EXERCISE PROMPT
Please print every line from the one containing "Screen dimensions: 1456x819" through the last line of the records below, exactly as written and nothing more.

DATASET ENTRIES

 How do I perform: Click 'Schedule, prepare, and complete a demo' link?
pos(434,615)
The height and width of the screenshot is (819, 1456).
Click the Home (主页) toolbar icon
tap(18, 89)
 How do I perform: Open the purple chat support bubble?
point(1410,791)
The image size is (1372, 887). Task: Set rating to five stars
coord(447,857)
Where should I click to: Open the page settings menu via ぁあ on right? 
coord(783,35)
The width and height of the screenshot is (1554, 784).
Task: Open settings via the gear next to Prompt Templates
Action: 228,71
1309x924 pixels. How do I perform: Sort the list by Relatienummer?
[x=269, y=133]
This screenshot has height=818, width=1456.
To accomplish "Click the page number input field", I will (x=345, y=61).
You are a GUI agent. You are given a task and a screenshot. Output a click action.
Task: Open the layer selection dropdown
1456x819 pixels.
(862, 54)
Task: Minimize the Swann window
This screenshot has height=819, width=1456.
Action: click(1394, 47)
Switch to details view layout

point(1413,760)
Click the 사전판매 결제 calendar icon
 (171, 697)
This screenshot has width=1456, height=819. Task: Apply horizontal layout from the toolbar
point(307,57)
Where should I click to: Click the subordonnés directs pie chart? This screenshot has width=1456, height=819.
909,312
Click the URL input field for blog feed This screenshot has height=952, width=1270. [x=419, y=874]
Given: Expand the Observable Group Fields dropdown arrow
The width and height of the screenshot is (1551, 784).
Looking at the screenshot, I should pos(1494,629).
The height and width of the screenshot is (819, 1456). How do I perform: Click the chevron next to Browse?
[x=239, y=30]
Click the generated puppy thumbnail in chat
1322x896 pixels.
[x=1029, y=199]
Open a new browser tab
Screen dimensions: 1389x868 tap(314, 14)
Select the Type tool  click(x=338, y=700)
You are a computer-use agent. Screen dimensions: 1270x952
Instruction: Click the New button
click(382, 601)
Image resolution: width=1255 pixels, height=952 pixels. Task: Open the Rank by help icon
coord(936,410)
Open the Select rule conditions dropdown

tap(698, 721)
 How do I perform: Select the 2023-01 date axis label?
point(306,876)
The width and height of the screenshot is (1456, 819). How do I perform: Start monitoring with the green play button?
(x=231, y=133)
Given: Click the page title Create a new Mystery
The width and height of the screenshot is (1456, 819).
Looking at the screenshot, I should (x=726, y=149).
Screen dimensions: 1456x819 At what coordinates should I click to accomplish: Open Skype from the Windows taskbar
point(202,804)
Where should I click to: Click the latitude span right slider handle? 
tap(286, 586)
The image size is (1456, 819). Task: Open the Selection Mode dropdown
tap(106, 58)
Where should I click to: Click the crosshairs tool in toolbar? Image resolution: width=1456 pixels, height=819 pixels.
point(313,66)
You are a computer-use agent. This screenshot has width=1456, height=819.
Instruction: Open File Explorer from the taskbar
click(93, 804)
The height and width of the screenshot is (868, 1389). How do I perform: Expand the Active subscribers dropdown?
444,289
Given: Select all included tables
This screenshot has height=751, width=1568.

RESULT FOR THIS EXERCISE
Screen dimensions: 1456x819 At what coordinates should I click to accomplish: Open Skype from the Windows taskbar
point(202,804)
Where should I click to: Click the latitude span right slider handle? 
tap(286, 586)
The image size is (1456, 819). Task: Open the Selection Mode dropdown
tap(106, 58)
Where should I click to: Click the crosshairs tool in toolbar? Image resolution: width=1456 pixels, height=819 pixels.
point(313,66)
You are a computer-use agent. This screenshot has width=1456, height=819.
Instruction: Open File Explorer from the taskbar
click(93, 804)
The height and width of the screenshot is (868, 1389). How do I perform: Expand the Active subscribers dropdown?
444,289
Given: Select all included tables
This screenshot has height=751, width=1568.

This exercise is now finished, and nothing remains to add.